By almost any yardstick, AT&T is paying an astronomical price for Teleport Communications Group Inc. The long-distance giant agreed to fork over more than $11 billion for a company with 1997 revenues just shy of $500 million. That's 22 times revenues when Mergerstat places the average deal last year at 1.5 times revenues. AT&T isn't buying earnings either--Teleport doesn't have any.
Still, news of the acquisition sent AT&T stock soaring 4% on Jan. 8, while the Dow Jones industrial average dropped 1%. So why do analysts and investors think it's a good deal?
First, Teleport gives AT&T local networks in 66 major markets to serve corporations--a business worth an estimated $21 billion. Also, because it can now avoid hundreds of millions of dollars a year in local access charges, AT&T has a chance to compete with lower prices. And it gains the expertise to pursue the larger market for residential local calling at some point. This is what prompted AT&T CEO C. Michael Armstrong to close the deal--after years of unconsummated negotiations between AT&T and Teleport--nine weeks after taking AT&T's top job.
LINK TO CABLE. There's another immediate benefit: Buying Teleport could launch a lucrative relationship between AT&T and the cable industry. Tele-Communications, Cox Communications, and Comcast, majority owners of Teleport, will now become big shareholders in AT&T, since Teleport owners are being paid with 10% of the phone giant's stock.
Already, AT&T is negotiating for a stake in the cable venture @Home, which provides high-speed Internet access through cable modems, to speed up the service it provides through its WorldNet Internet access business. AT&T is also exploring whether it can use the cable infrastructure to provide local telephone service. "There's more to the acquisition than just buying Teleport," says Brian Adamik, a vice-president at Yankee Group Inc.

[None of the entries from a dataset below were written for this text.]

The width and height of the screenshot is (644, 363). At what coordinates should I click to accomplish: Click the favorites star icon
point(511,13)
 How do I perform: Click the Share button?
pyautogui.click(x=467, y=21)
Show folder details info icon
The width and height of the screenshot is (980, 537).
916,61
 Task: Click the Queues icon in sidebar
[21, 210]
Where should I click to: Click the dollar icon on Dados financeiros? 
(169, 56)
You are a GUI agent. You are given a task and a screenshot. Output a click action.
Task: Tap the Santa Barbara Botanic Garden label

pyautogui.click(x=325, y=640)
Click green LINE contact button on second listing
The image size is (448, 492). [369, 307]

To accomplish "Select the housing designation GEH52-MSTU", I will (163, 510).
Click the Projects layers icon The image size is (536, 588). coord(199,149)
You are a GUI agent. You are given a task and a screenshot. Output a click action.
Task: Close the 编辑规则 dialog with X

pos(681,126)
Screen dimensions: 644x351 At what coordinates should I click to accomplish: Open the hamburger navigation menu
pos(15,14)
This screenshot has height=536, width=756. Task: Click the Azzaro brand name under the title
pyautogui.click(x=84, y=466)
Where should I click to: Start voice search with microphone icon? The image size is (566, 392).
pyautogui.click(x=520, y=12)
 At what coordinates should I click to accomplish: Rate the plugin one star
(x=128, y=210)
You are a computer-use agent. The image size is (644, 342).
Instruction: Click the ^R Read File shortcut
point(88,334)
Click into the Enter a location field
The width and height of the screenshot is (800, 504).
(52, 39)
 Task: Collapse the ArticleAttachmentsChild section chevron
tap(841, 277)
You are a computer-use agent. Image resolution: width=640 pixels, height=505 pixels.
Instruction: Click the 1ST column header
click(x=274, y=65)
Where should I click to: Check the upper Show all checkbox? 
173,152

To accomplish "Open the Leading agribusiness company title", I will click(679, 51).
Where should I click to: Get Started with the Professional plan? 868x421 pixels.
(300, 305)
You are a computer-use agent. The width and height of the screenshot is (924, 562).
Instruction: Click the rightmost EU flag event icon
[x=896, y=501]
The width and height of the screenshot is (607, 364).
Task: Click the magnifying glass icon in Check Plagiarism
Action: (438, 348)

Still, AT&T is looking for bottom-line results--as much as $2.5 billion a year in cost savings and additional revenue by 2001 from the combination. In 1999, the first full year after the deal closes, the company expects that figure to total $1.1 billion to $1.5 billion, eliminating the dilutive effects of the transaction. In fact, AT&T Chief Financial Officer Daniel Somers calculates the deal will add to 1999 earnings. Analysts have been predicting $3.62 per share for that year.
SOLID STATS. About 70% of that is supposed to come from cost savings, which are fairly easy to quantify. By originating and terminating its customers' phone calls over Teleport's network instead of a Bell network, AT&T will save $500 million to $800 million in access charges in 1999. AT&T will save an additional $220 million to $300 million in 1999 in overhead expenses by, for example, using Teleport's salespeople instead of hiring its own.
The calculations become more speculative when it comes to new revenue from the combined company. AT&T is betting on $330 million to $450 million in 1999 sales that the two wouldn't have gotten if they were operating independently. That calculation is much more art than science. When WorldCom Inc. signed its deal to buy MCI Communications Corp., it didn't factor in such post-merger windfalls. "The revenue synergies are always the hardest to quantify," says Tod A. Jacobs, a Sanford C. Bernstein & Co. analyst.
Still, most analysts--including Jacobs--buy AT&T's math. "Those are pretty reasonable numbers," says James H. Henry, a telecom analyst at Bear Stearns & Co. One factor is the marketing clout AT&T gives Teleport.
Naturally, Armstrong is effusive about his deal. "The opportunity for the AT&T-Teleport merger is immense," the CEO says, adding that AT&T ran several scenarios of potential payoffs from the synergies. And just to make sure nobody got carried away, Armstrong instructed his number-crunchers that their compensation would be based on how well the company was able to realize whichever scenario was ultimately put forward. "They are all going to be held accountable," he says. That's one way to help ensure a merger lives up to its potential.